_Task to carry out_
Turn the stretch of the listing below, from the line that contains "indicated [389, 604]" through the end of the listing, both ends included, into a numbered list. Skip blank lines and leave the pictures out.

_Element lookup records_
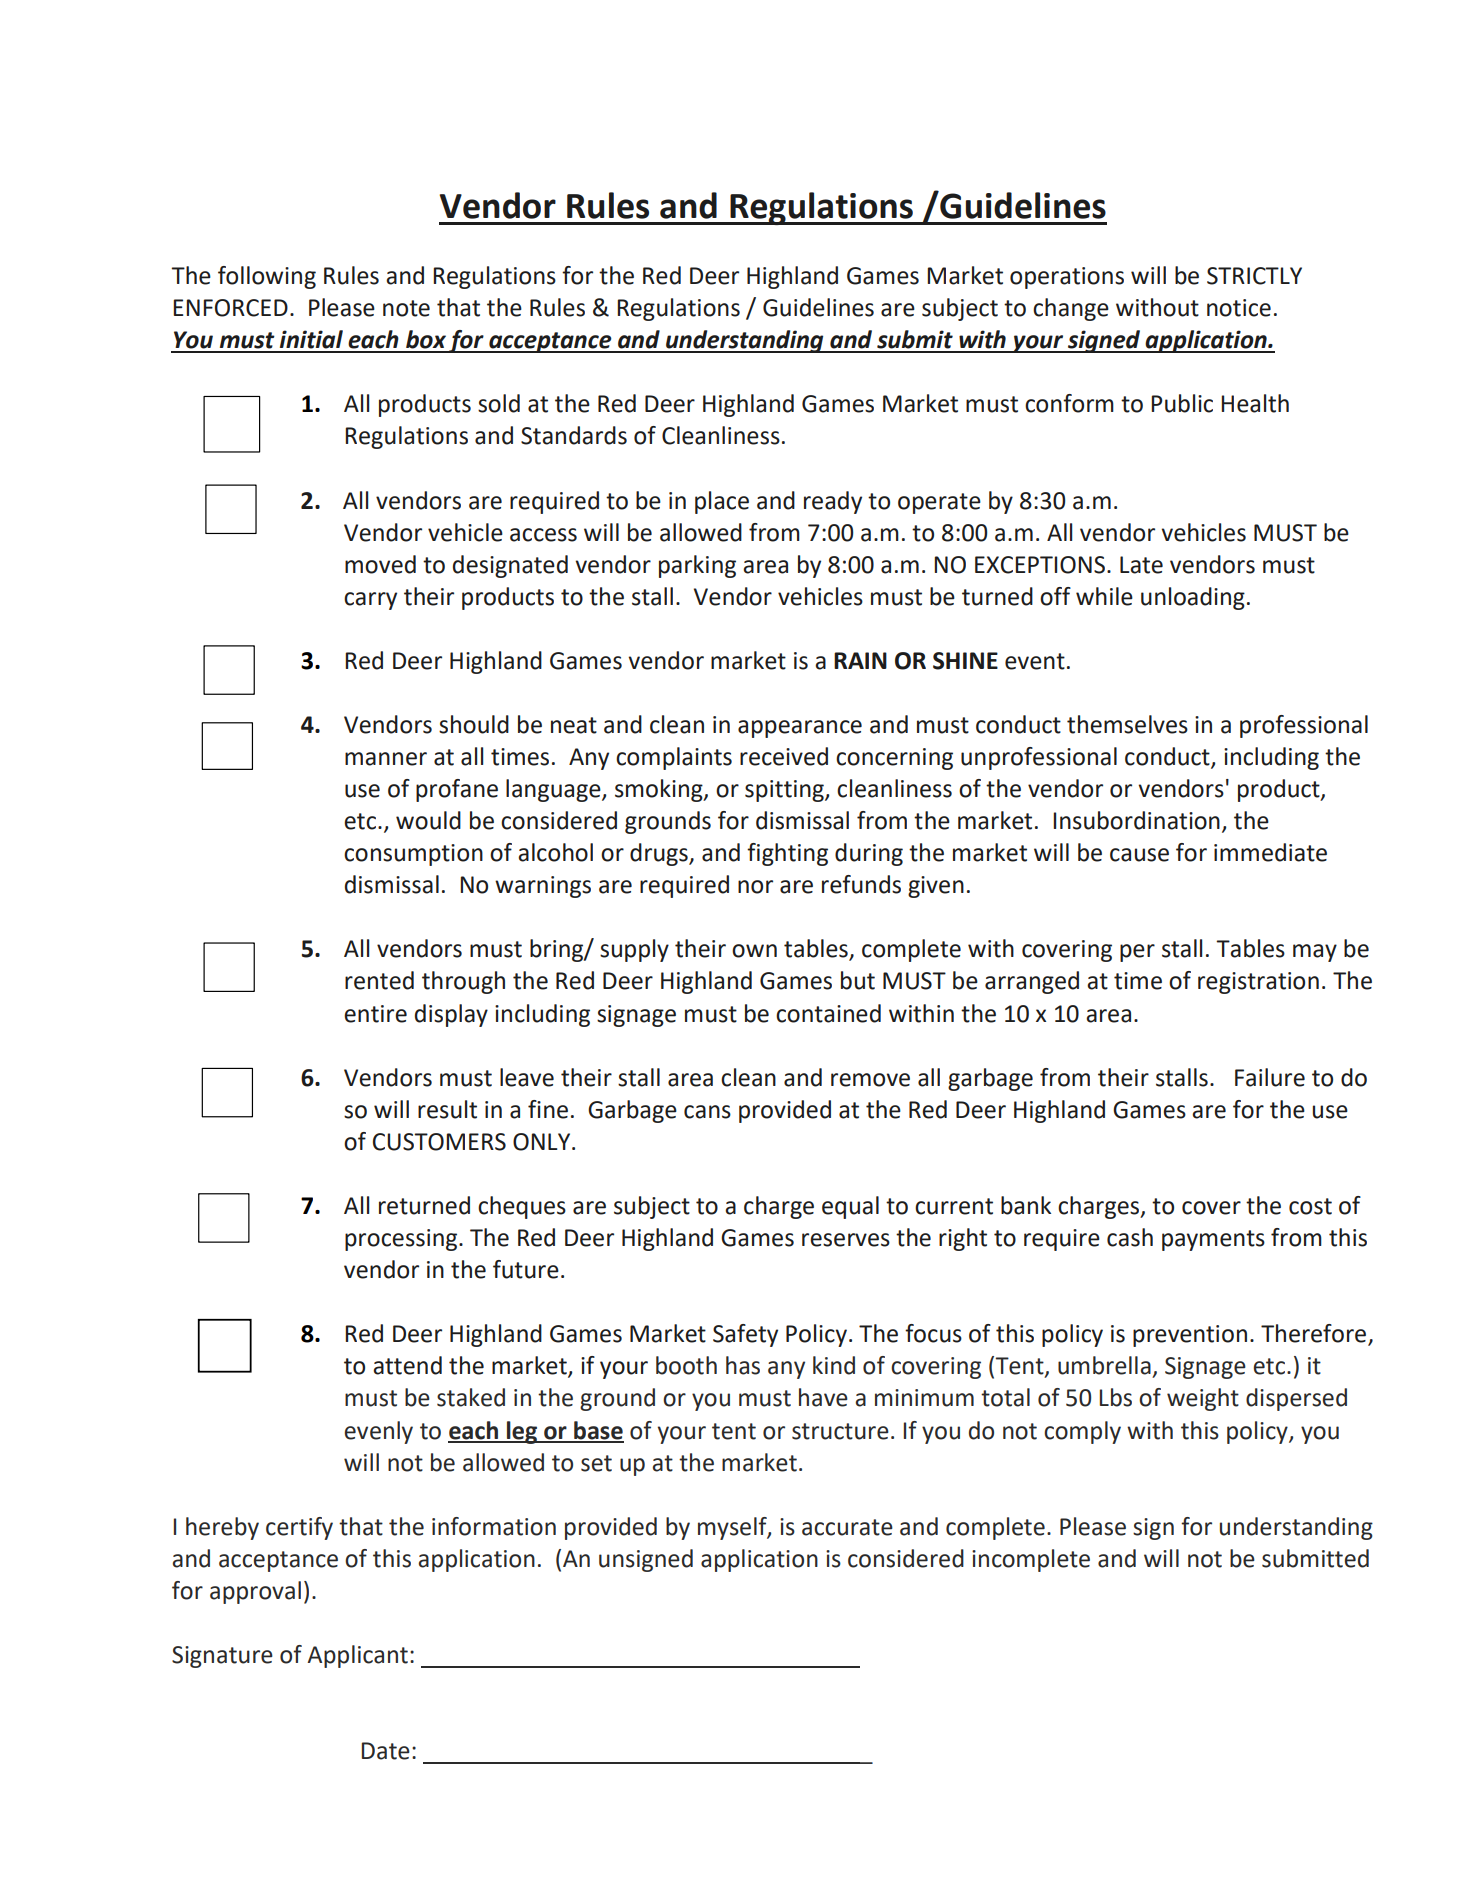  What do you see at coordinates (1193, 598) in the page?
I see `unloading` at bounding box center [1193, 598].
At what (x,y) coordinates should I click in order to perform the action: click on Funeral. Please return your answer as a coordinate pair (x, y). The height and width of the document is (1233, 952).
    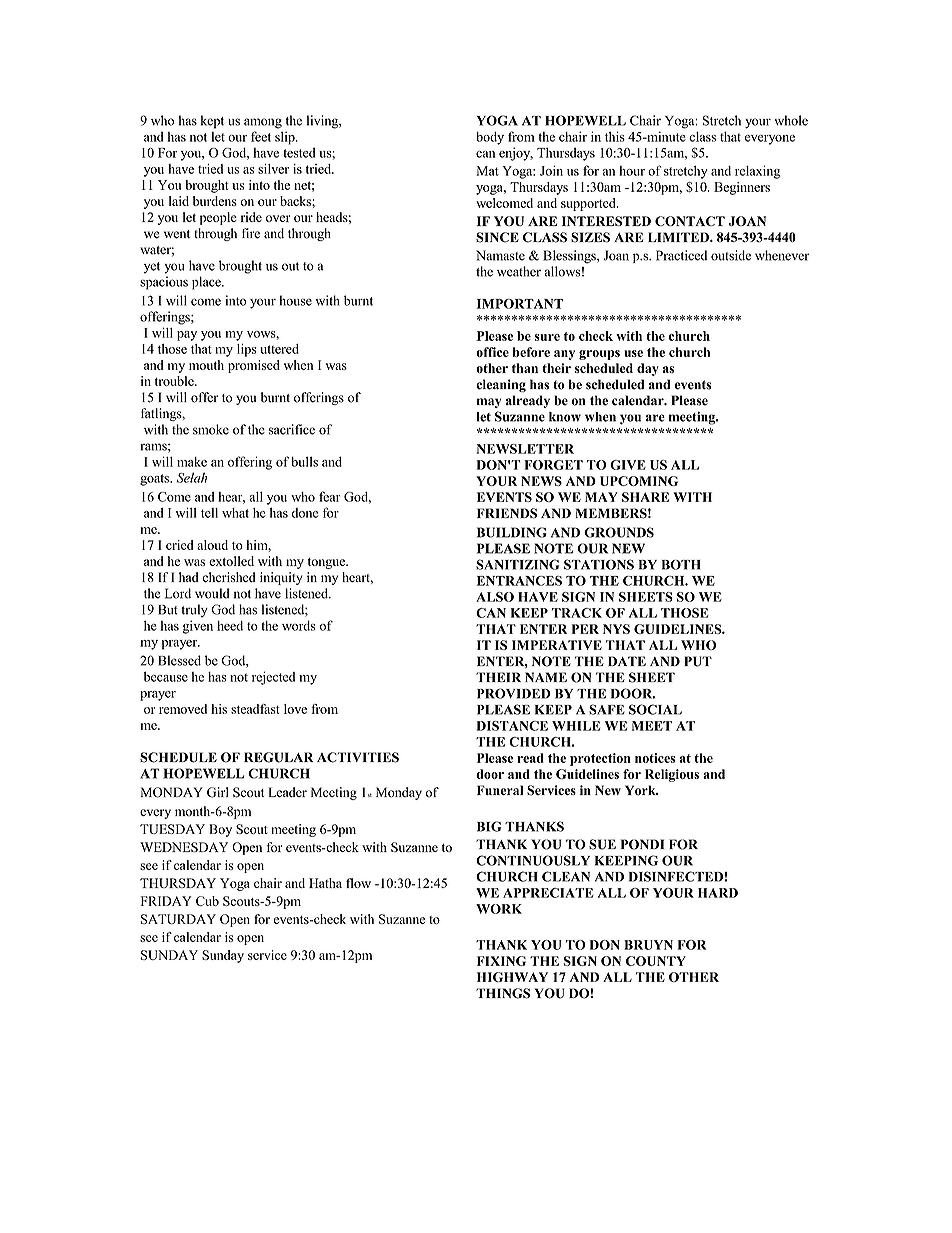
    Looking at the image, I should click on (500, 790).
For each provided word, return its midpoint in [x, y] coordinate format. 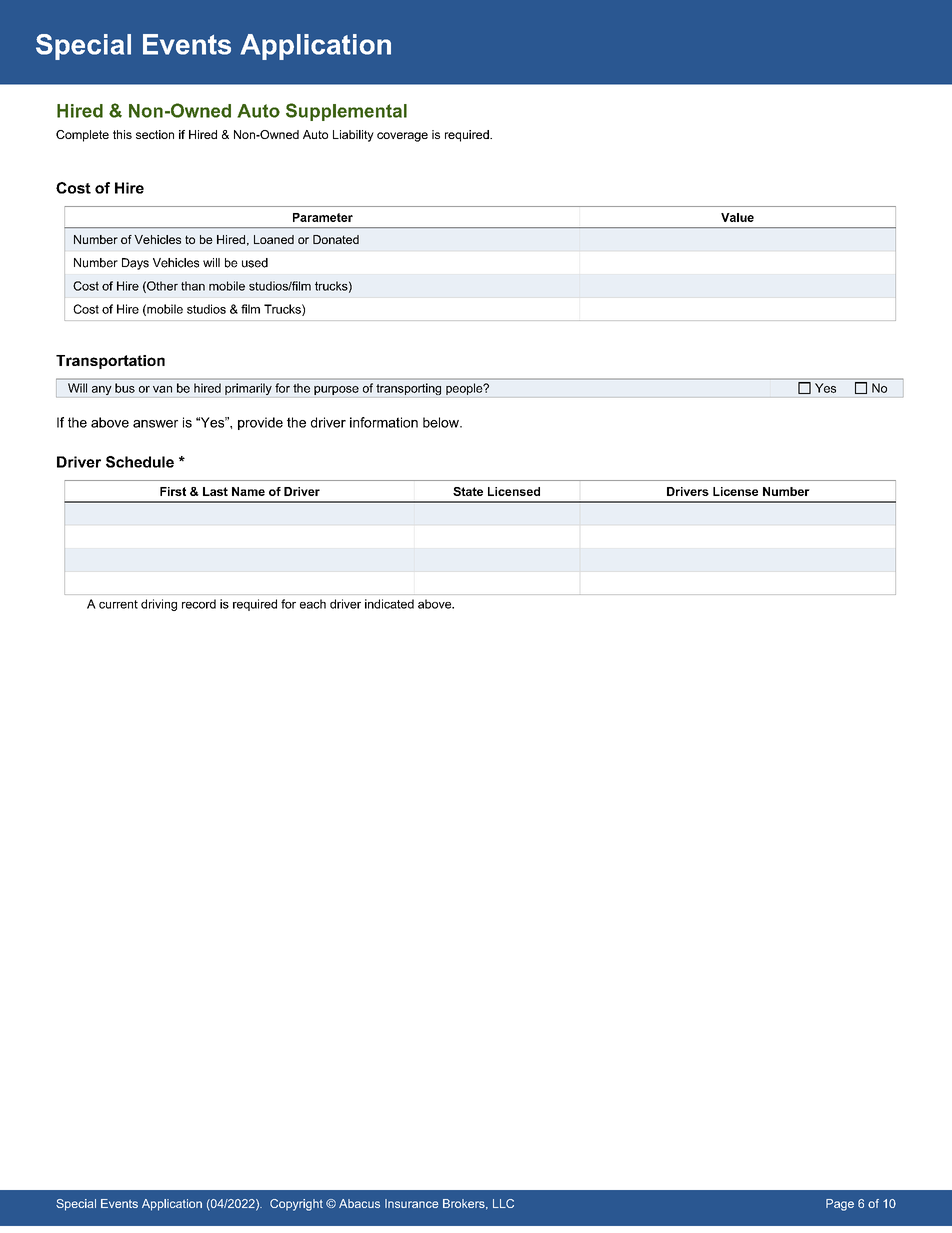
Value [737, 217]
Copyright [296, 1205]
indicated [389, 604]
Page [840, 1205]
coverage [402, 137]
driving [159, 605]
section [155, 134]
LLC [503, 1203]
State [468, 491]
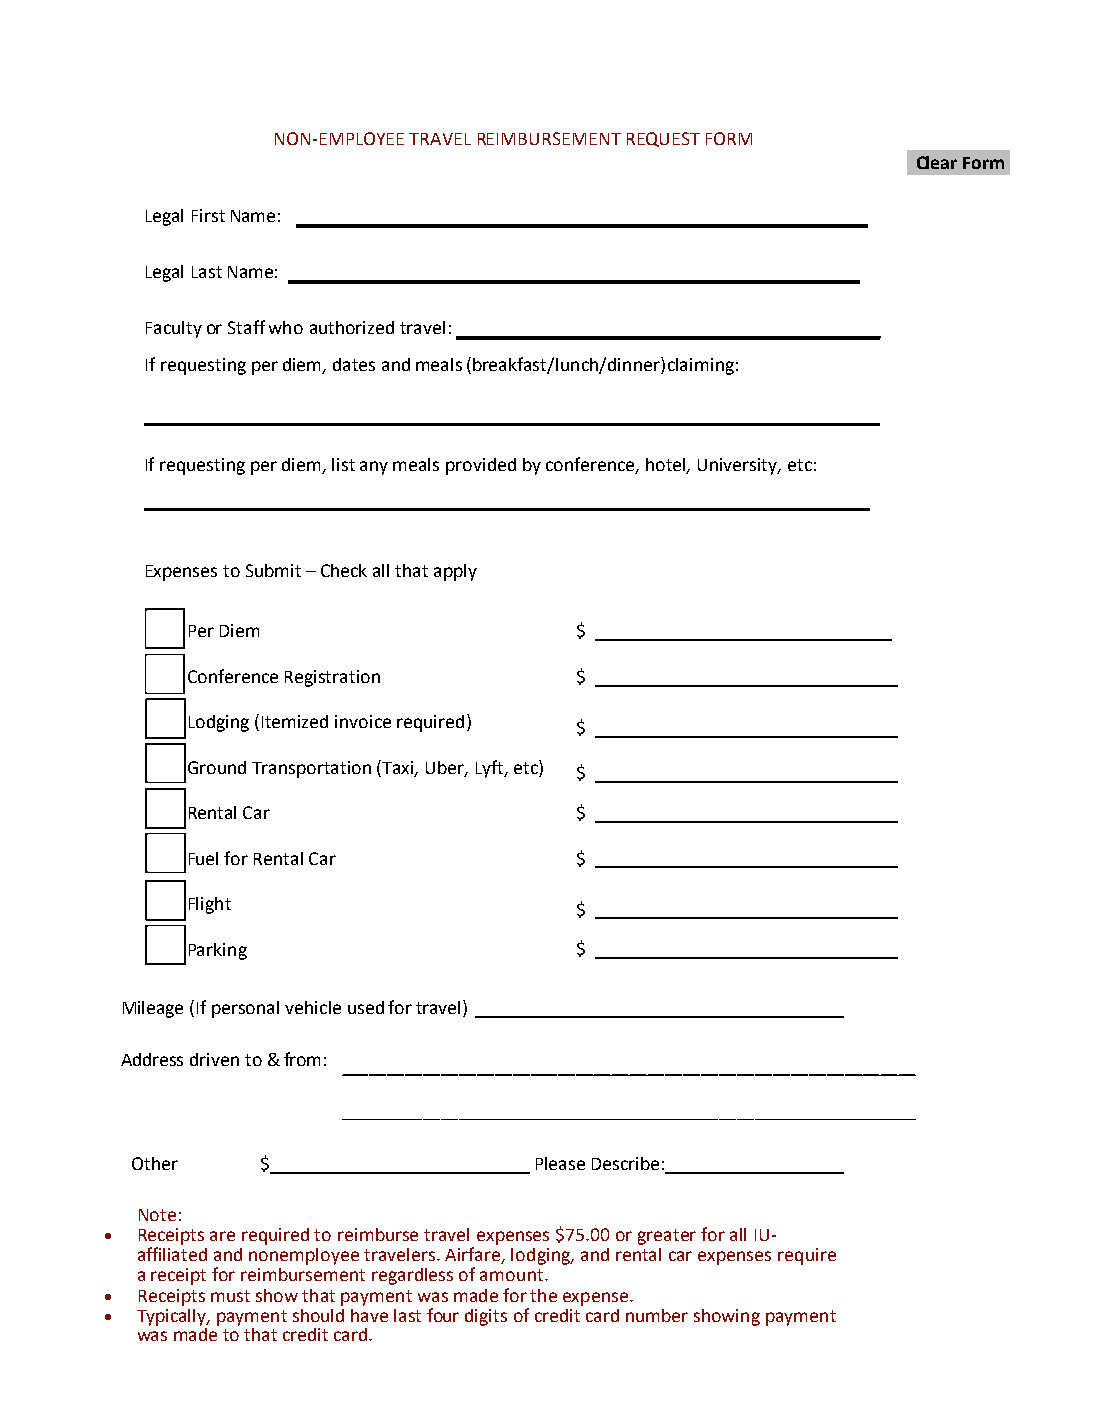 This screenshot has width=1102, height=1427. Describe the element at coordinates (295, 721) in the screenshot. I see `Itemized` at that location.
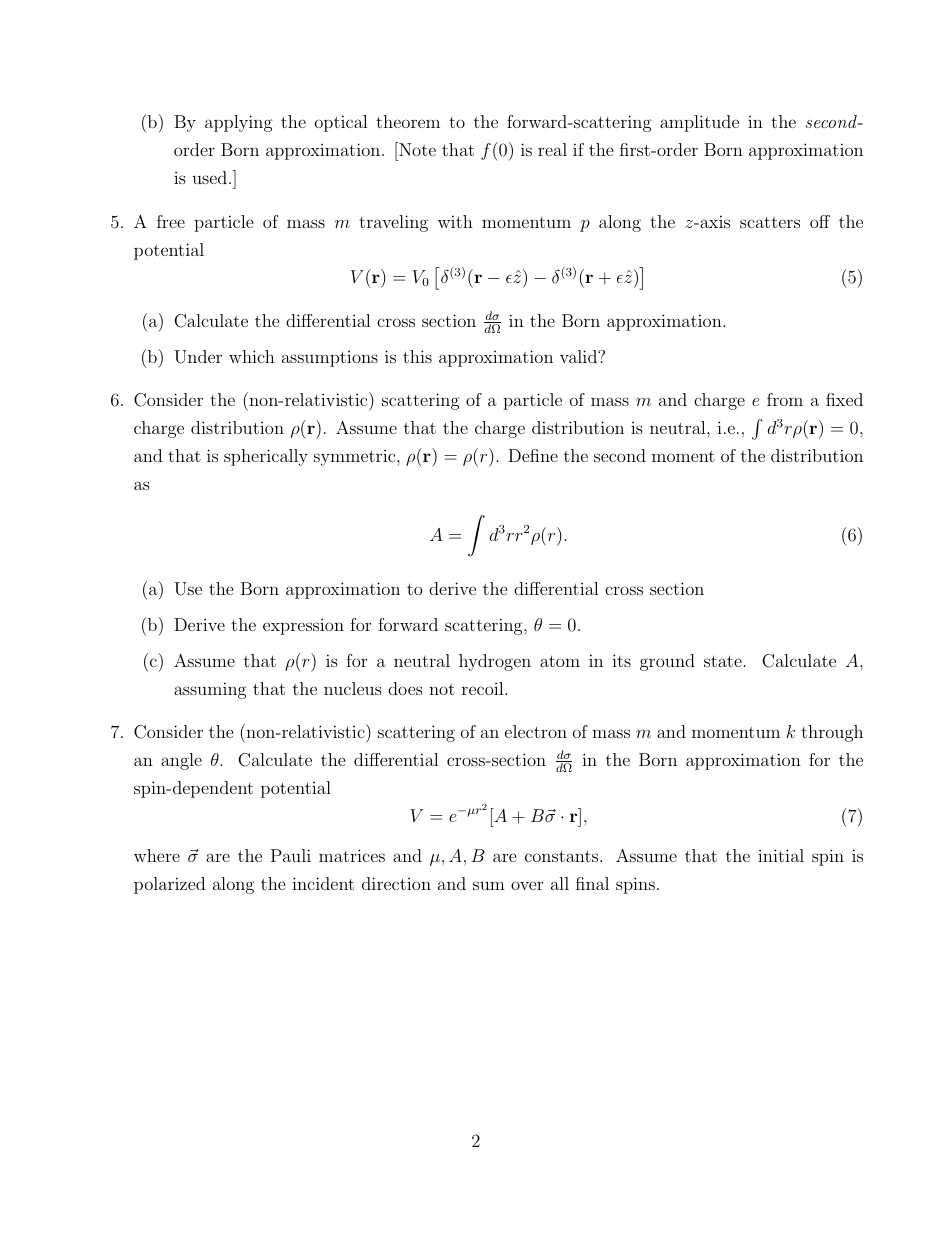 This screenshot has width=952, height=1233. What do you see at coordinates (552, 149) in the screenshot?
I see `real` at bounding box center [552, 149].
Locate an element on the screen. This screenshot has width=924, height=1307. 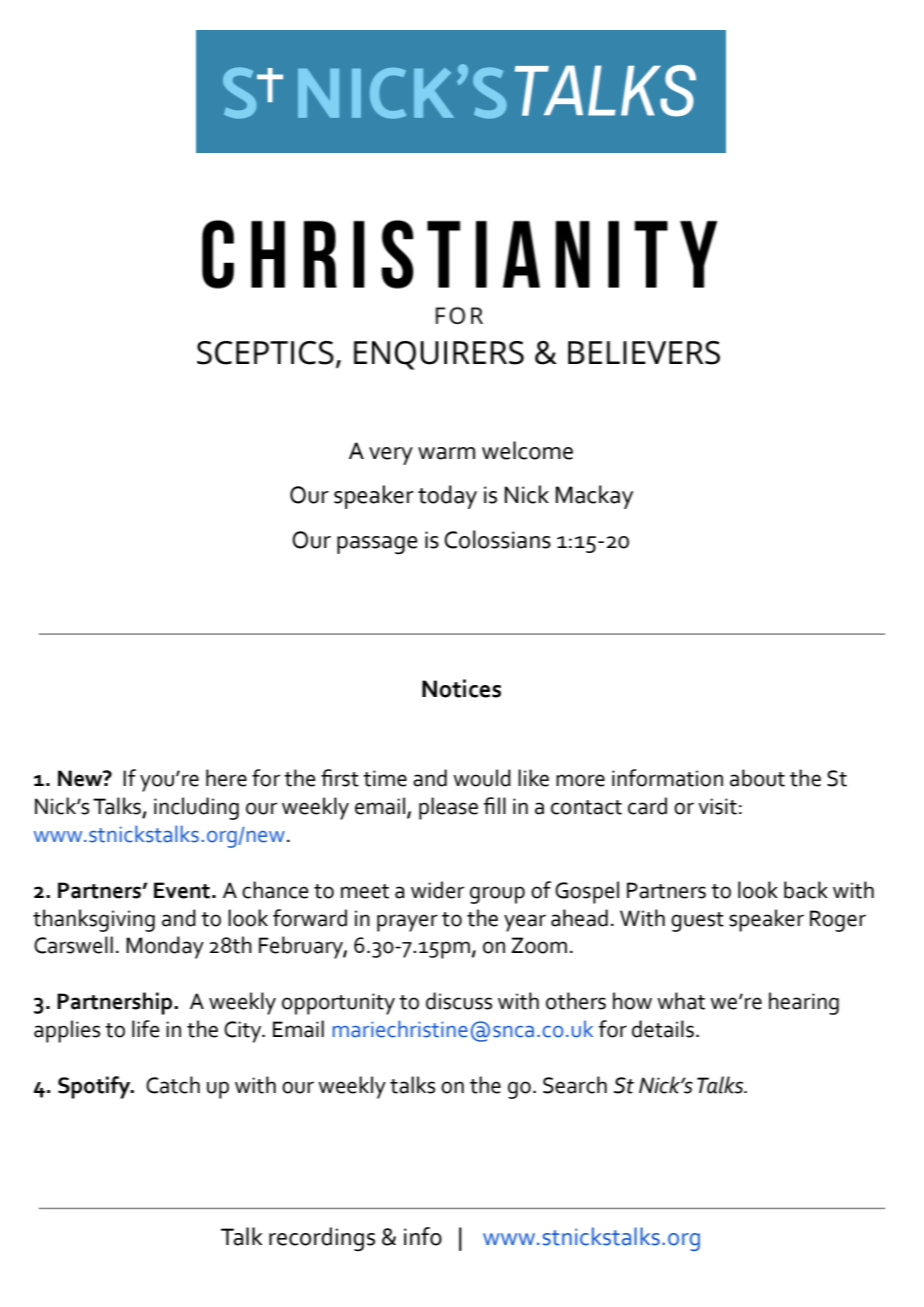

_Reply_
1. indicated [389, 604]
2. Page [840, 1205]
3. coverage [402, 137]
4. driving [159, 605]
5. section [155, 134]
6. LLC [503, 1203]
7. State [468, 491]
8.  This screenshot has width=1102, height=1427. Describe the element at coordinates (295, 721) in the screenshot. I see `Itemized` at that location.
9.  This screenshot has width=952, height=1233. What do you see at coordinates (552, 149) in the screenshot?
10. I see `real` at bounding box center [552, 149].
11. Locate an element on the screen. This screenshot has width=924, height=1307. 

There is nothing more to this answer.